S. Mguni, for appellant

K. Ndlovu, for Respondent



CRIMINAL APPEAL

CHEDA J: This is an appeal against sentence only. The undisputed facts of this case are that appellant was employed by Small Enterprises Development Corporation (SEDCO). On the 1st of October 2009, he assumed the post of acting Branch Manager whilst the Branch Manager was on leave. Amongst his duties was to disburse funds to clients. During the month of October 2009, he received an allocation of funds for a certain number of individuals and companies one of which was Yonah Transport which had been allocated Z$5 000.

Instead of disbursing the said allocation to Yonnah Transport, he allocated it to one Gugulethu Ndlovu whose loan application had been approved, but, funds were not yet allocated to her by Head Office Harare. Appellant, therefore, acted in a manner that was inconsistent or contrary with his duties as a public officer. His unlawful actions, resulted in actual prejudice to Yonnah Transport.

Appellant was charged with contravening Section 174 (1) (b) of the Criminal Law and Codification and Reform Act [chapter 9:23]. He pleaded not guilty, but, was, however, convicted and sentenced to 18 months imprisonment of which 9 months imprisonment was suspended for 3 years on condition of good behaviour.

Appellant in support of his appeal has argued that he should have been sentenced to a non-custodial sentence. His reasoning is based on the case of Rutsvava v State SC 2/90 where it was held that, where an offence provides for an option of a fine, a judicial officer must first consider a fine.

This, infact is the correct legal position and infact the learned trial magistrate considered this option as he stated the following in his reasons for sentence:

‘’First offenders should be kept out of prison if there are no compelling circumstances. In casu, it is this court’s considered view that the degree of moral blame worthiness is high.’’

In that regard his approach in my view cannot be faulted.
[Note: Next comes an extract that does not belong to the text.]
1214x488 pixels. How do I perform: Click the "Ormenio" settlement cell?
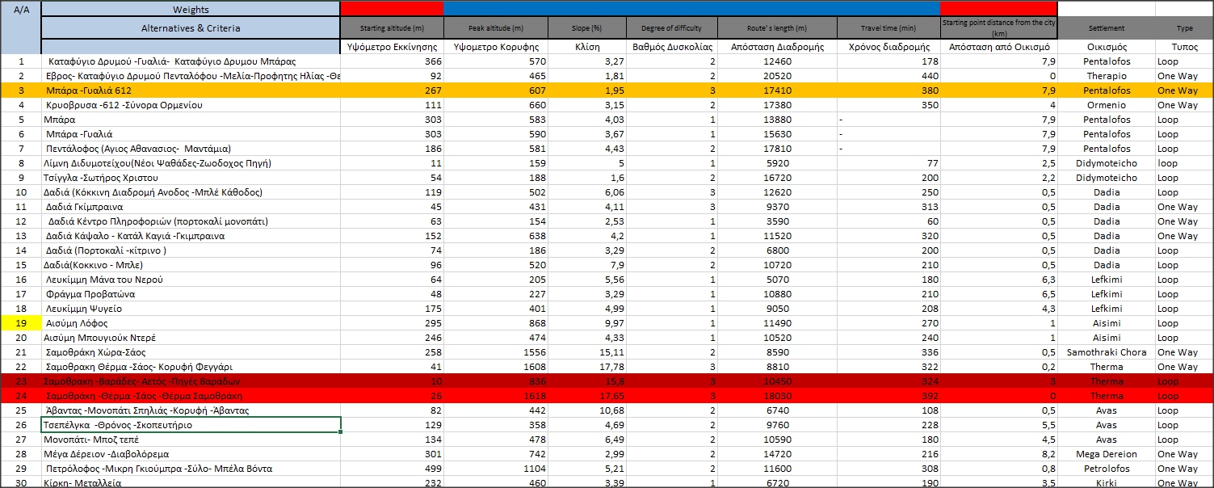point(1106,105)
We were further referred to the cases of State v Mujaya HB 15/03; State v Shariwa HB 37/03 and State v Mpofu HB 73/03 where this court held that failure to consider community service for sentences within the region of 24 months imprisonment is a misdirection. This approach still obtains in our courts. However, this approach applies to non-serious cases only, as it will be absurd to lump all such cases in this category. Judicial officers are at large to distinguish such cases and approach this principle with caution. The decisions in the above cases do not take away the reasonable approach expected of judicial officers to seriously consider appropriate sentences in particular circumstances. Infact going by the number of cases coming before this court of late, it appears that this otherwise noble principle is now being abused. Time has now come for Magistrates and all those charged with the delivery of justice not to swallow the said principle hook, line and sinker.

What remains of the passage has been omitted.